Мать наша, Евдокия Сергеевна Степанова, родилась в деревне Лежнево Вяземского района Смоленской области в 1891 году в феврале месяце. Отец ее, Сергей Степанович, был предпоследним сыном в большой семье деревенского учителя. Старший сын Тимофей, потом, кажется, Яков, потом наш дед Сергей, потом Михаил. Были ли у них сестры – не знаю, никогда не слышала о таковых.
Жили они, по-видимому, все вместе. Мать рассказывала, что росла она вместе со своим ровесником Пашей, сыном Якова. Между прочим, они были похожи между собой – оба белолицые, кудрявые, красивые. Мать прожила в деревне лет до восьми. Потом, когда умер их дед (сельский учитель), дом и усадьба перешли в наследство к старшему сыну – Тимофею. Младшие сыновья разъехались кто куда. Яков, кажется, построился на хуторе. Я его совсем не знала. Наш дед Сергей уехал с женой и дочерью в Петроград. Там дед нашел работу – он стал городовым. Он был рослый, здоровый, рыжий, хорошо пел. Бабушка, Анна Абрамовна, была старше его на год. Не помню, чтобы она была ласковой. У нее была нелегкая жизнь. Дед любил франтить, одевался всегда хорошо, любил выпить.
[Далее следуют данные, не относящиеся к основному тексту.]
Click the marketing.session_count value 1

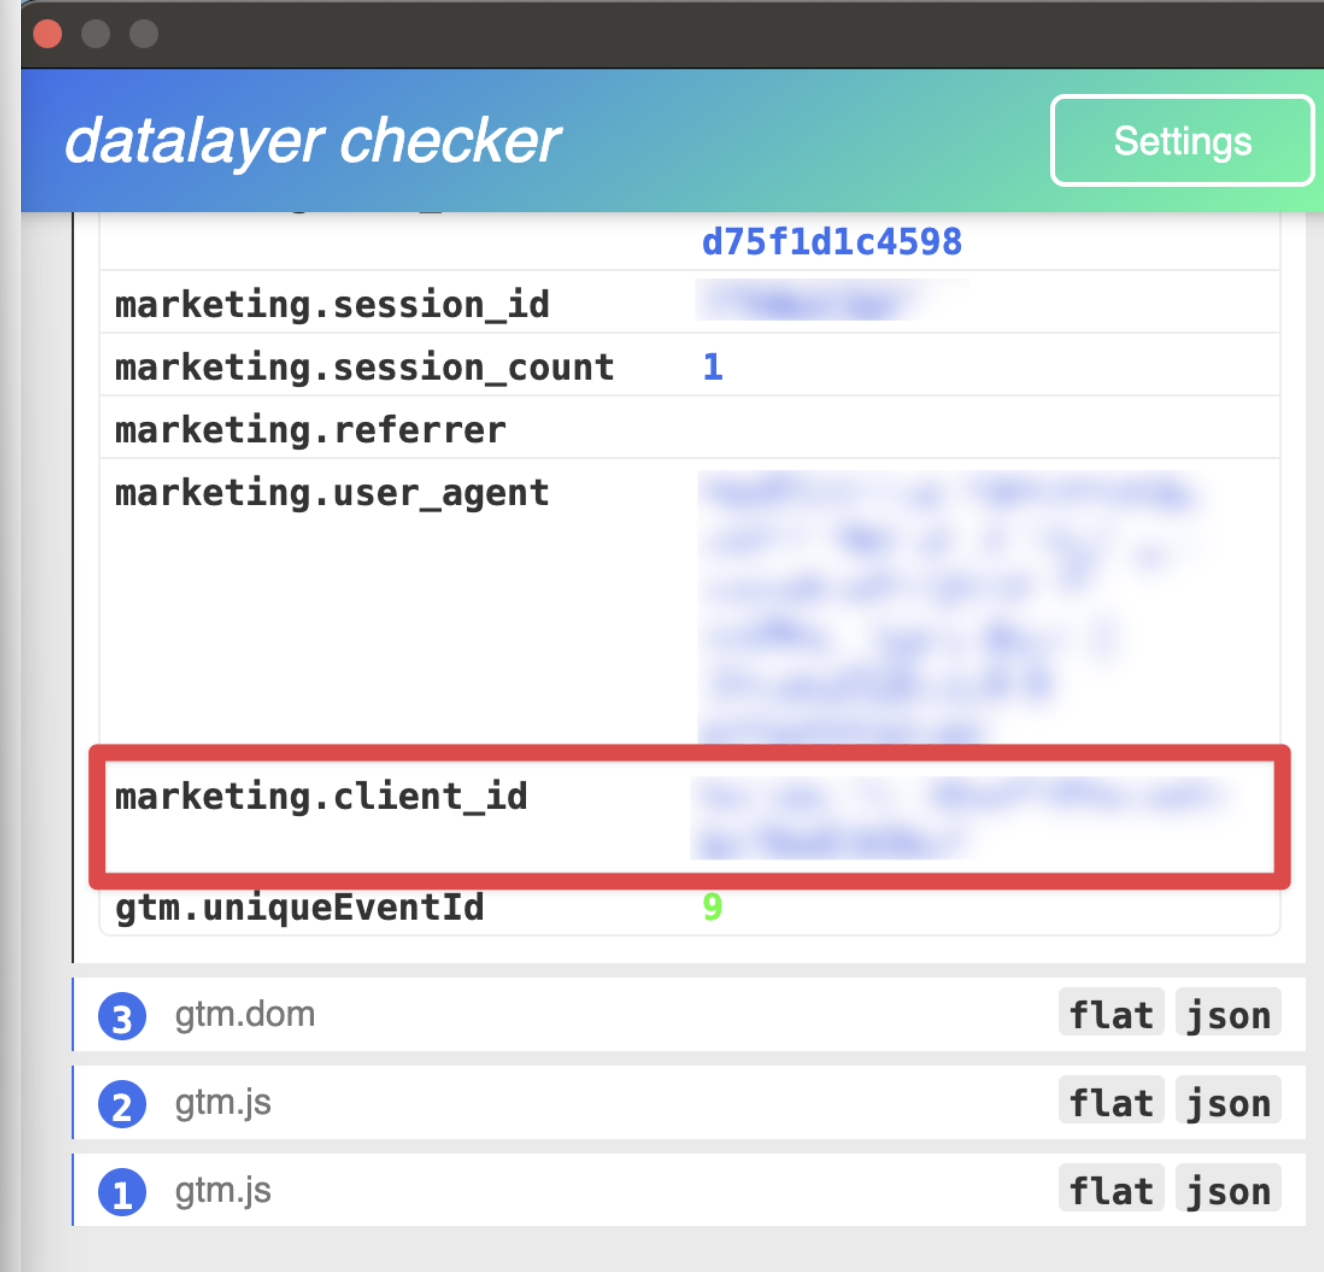[x=712, y=367]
В Петрограде они сняли отдельную квартиру, и бабушка стала сдавать углы одиноким мужчинам. Она готовила на них, стирала и этим зарабатывала. Из этого заработка платила за квартиру и имела деньги на жизнь. А маму, восьмилетнюю девочку, отдали в няньки к грудному ребенку. Мама всегда вспоминала об этом с обидой. Ей, конечно, было трудно. Ей хотелось еще играть, как все дети, а она уже работала. Не думаю, чтобы это было нужно, просто дед был суров и с женой, и с дочерью. Мама, мне кажется, не любила отца – и за тяжелое детство, и за вынужденное замужество. Лет девяти отец отдал маму в городскую начальную школу.
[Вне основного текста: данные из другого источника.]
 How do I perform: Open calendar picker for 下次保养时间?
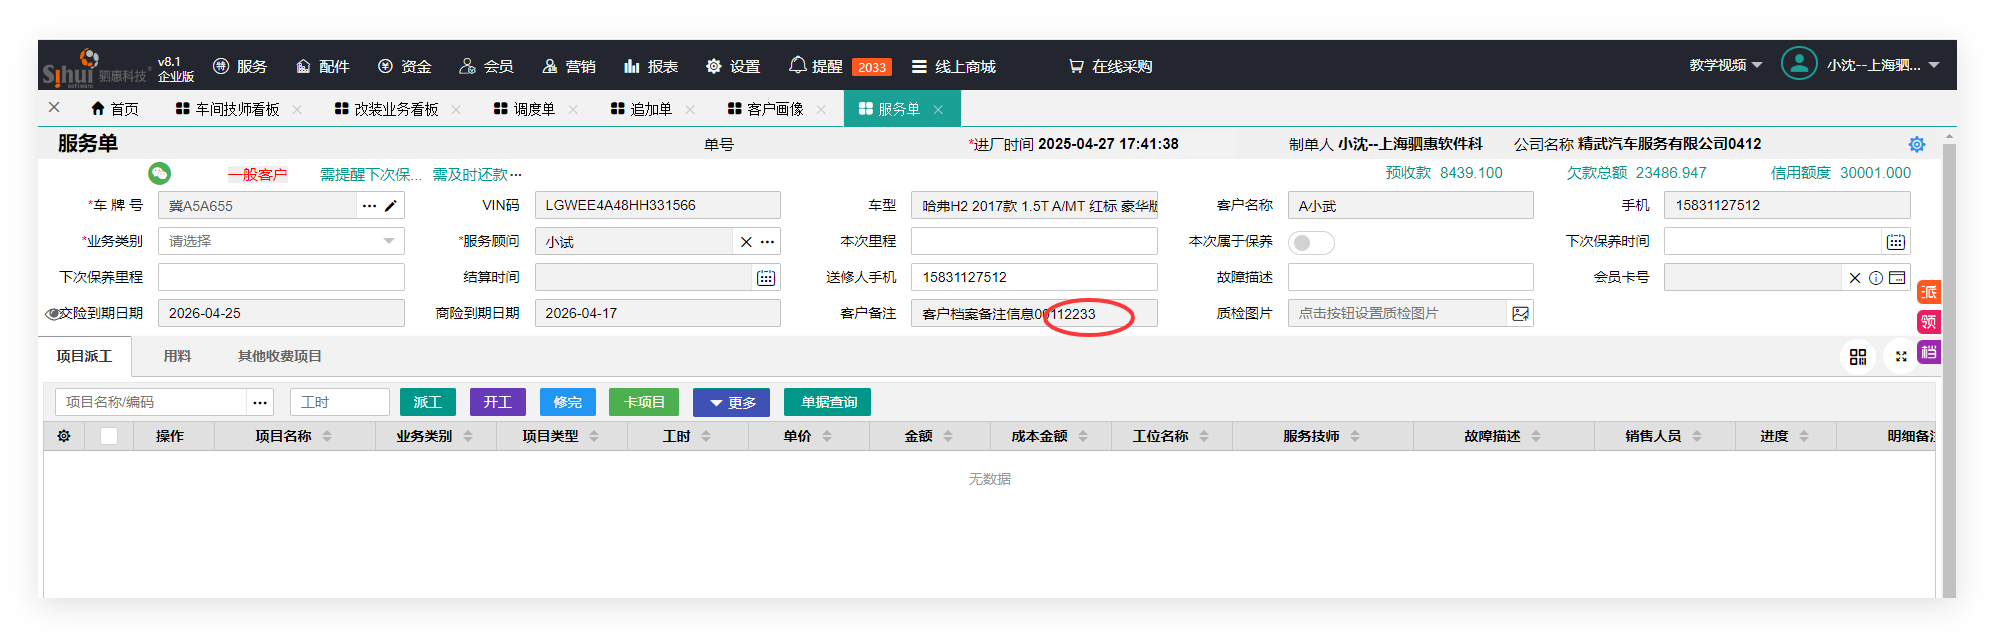1895,242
Училась она хорошо. Она много получила от школы, особенно по литературе. Все, что она там читала и учила, она помнила наизусть много лет. От нее я впервые узнала об Илье Муромце, впервые услышала стихи, которые потом учила в школе, впервые услышала сказки, которые я еще не умела читать. Она учила меня и молитвам, и славянскому языку. Учила рукоделию, вязать кружева и чулки. Мама всегда пела, и я от нее знала много песен, запоминала мотивы и тоже пела.